— WRITTEN INSTRUCTION 1 —
According to the note on Vim's spell checker, what key sequence adds a highlighted word to the list of accepted words?
— WRITTEN INSTRUCTION 2 —
Transcribe the portion of the Vim spell checker note starting at "You can add" and ending at "for more information.".
— WRITTEN INSTRUCTION 3 —
List every command beginning with a colon that appears in the note on Vim's spell checker.

— SELECTED EXCERPT —
_ _ _

Wednesday 2 May 2012

Spell checker in Vim

Vim's built in spell checker seems a little easier than externally using aspell. Firstly activate the feature in Vim

:set spell

Choose your language (for example)

:set spelllang=en_gb

You can add words that are spelled incorrectly (goes in something like ~/vim/en.utf-8.add) by simply going to the word that is highlighted and using the key sequence

zg

to add the word. See

:help spell

for more information.

_ _ _

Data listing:
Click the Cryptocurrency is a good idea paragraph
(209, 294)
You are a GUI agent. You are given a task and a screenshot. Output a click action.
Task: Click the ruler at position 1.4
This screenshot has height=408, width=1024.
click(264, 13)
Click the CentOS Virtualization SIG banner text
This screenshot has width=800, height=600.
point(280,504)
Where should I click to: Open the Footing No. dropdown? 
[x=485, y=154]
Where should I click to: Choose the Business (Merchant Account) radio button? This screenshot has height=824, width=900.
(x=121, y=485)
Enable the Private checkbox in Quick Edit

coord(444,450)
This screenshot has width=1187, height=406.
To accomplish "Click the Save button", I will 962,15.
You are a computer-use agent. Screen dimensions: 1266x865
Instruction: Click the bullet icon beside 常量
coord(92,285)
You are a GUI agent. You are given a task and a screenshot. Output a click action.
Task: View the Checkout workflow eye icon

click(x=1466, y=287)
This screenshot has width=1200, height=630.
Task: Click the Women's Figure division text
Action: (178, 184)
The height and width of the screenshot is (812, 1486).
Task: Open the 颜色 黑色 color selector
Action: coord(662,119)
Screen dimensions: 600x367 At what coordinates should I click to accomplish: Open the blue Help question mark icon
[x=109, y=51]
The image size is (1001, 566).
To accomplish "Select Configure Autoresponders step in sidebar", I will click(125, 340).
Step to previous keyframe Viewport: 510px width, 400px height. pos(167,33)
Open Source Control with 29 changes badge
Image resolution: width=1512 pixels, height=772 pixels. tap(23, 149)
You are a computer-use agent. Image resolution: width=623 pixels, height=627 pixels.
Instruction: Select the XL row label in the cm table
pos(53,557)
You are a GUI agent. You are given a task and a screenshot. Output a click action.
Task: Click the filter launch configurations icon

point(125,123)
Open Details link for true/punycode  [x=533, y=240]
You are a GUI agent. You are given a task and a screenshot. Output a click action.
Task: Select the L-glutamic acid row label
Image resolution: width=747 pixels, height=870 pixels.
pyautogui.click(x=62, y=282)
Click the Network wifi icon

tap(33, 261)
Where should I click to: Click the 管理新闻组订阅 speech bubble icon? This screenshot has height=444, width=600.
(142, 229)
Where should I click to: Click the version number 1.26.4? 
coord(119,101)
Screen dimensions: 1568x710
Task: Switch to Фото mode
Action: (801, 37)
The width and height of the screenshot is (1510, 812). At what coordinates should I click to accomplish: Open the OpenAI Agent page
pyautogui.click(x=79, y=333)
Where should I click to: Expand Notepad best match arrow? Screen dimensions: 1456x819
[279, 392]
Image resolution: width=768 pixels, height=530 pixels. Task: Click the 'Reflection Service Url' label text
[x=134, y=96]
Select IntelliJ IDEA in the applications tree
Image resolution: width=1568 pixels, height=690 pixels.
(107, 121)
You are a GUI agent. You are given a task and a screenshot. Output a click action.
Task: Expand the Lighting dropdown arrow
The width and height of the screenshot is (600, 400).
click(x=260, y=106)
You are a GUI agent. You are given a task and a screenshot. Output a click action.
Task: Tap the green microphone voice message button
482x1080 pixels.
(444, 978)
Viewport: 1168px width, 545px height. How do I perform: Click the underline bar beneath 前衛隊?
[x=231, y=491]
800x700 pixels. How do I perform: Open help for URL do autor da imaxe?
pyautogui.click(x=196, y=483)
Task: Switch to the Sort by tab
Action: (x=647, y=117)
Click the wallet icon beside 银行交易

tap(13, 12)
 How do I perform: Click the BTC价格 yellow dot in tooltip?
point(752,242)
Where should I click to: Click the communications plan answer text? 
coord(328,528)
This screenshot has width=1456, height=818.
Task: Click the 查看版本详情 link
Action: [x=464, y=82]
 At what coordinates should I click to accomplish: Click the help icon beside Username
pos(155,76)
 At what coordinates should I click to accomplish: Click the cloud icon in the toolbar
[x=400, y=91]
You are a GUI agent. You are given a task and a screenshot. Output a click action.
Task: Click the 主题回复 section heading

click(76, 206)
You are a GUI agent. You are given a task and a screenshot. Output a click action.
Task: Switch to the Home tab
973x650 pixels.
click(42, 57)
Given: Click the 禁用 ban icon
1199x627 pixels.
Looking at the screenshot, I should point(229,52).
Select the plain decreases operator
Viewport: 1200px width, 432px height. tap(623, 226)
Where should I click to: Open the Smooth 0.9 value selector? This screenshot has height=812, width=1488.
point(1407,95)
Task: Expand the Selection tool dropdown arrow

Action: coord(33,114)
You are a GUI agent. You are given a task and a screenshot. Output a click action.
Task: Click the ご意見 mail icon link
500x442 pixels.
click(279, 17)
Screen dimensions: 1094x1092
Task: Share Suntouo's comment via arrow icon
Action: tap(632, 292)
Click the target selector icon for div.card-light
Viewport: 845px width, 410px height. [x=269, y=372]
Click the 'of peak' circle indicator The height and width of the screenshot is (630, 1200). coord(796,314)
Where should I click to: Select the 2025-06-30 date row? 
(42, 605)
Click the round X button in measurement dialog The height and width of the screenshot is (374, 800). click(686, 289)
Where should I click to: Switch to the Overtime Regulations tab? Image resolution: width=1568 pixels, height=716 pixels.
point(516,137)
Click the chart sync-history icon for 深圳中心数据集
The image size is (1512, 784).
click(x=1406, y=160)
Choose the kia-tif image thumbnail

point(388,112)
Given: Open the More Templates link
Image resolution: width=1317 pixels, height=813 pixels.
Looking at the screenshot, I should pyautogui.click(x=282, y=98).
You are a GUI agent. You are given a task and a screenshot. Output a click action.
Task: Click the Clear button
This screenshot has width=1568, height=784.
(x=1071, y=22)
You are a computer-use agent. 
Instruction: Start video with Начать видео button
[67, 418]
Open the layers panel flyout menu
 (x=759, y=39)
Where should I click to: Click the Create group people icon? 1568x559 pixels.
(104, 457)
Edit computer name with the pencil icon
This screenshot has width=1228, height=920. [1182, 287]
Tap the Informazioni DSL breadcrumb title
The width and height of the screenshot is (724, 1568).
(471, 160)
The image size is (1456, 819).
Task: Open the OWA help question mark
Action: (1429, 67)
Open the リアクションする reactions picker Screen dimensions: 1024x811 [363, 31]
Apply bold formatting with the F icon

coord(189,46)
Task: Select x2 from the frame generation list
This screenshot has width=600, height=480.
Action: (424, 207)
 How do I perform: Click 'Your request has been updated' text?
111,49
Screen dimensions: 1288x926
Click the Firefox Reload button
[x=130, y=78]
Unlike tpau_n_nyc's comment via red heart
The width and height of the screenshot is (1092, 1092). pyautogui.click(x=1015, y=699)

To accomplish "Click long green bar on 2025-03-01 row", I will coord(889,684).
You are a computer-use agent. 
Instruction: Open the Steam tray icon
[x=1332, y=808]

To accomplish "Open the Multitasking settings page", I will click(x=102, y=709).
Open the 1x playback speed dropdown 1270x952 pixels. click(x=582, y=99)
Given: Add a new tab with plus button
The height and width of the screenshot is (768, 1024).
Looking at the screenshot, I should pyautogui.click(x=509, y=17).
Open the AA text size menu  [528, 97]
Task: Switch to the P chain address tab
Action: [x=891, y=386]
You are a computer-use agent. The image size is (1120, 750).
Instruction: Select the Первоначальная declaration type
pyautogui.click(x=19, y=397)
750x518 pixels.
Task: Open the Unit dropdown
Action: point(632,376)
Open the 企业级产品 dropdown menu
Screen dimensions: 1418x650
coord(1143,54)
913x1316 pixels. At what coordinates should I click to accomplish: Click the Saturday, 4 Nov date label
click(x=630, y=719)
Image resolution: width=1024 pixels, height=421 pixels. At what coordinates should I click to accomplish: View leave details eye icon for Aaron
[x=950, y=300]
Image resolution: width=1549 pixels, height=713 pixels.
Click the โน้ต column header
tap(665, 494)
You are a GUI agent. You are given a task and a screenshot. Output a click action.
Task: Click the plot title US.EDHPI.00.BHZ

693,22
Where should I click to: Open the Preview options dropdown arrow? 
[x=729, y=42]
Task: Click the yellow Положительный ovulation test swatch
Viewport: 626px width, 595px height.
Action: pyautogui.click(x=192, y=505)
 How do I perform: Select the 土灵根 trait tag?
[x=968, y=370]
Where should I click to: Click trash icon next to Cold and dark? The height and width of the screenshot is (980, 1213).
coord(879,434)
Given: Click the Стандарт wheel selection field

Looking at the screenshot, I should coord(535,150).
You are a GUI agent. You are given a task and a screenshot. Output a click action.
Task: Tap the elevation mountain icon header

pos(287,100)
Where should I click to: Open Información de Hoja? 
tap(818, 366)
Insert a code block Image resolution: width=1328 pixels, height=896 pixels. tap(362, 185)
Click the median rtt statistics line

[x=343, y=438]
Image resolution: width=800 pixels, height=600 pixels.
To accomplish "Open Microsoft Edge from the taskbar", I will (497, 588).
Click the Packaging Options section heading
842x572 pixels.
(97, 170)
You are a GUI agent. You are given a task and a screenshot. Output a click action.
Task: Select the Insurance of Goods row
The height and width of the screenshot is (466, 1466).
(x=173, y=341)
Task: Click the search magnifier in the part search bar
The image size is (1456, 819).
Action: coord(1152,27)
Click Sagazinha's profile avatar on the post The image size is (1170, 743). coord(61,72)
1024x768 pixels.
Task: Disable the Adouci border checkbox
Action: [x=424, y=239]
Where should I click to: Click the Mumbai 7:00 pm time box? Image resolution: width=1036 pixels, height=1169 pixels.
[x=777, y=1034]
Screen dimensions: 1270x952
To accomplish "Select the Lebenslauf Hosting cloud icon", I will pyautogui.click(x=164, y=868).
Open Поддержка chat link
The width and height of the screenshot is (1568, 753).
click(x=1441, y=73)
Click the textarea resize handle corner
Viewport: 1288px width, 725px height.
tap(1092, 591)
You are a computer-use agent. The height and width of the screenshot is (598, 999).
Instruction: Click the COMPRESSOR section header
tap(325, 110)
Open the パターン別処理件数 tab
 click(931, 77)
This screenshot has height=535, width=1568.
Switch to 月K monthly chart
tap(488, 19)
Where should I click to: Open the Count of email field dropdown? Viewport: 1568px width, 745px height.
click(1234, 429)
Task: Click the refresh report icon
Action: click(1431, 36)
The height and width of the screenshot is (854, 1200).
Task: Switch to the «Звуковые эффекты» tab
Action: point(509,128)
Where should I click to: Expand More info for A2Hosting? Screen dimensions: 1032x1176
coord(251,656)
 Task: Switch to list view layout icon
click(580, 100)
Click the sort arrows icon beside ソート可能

_ _ _

— COMPLETE OUTPUT 1 —
zg

— COMPLETE OUTPUT 2 —
You can add words that are spelled incorrectly (goes in something like ~/vim/en.utf-8.add) by simply going to the word that is highlighted and using the key sequence

zg

to add the word. See

:help spell

for more information.

— COMPLETE OUTPUT 3 —
:set spell
:set spelllang=en_gb
:help spell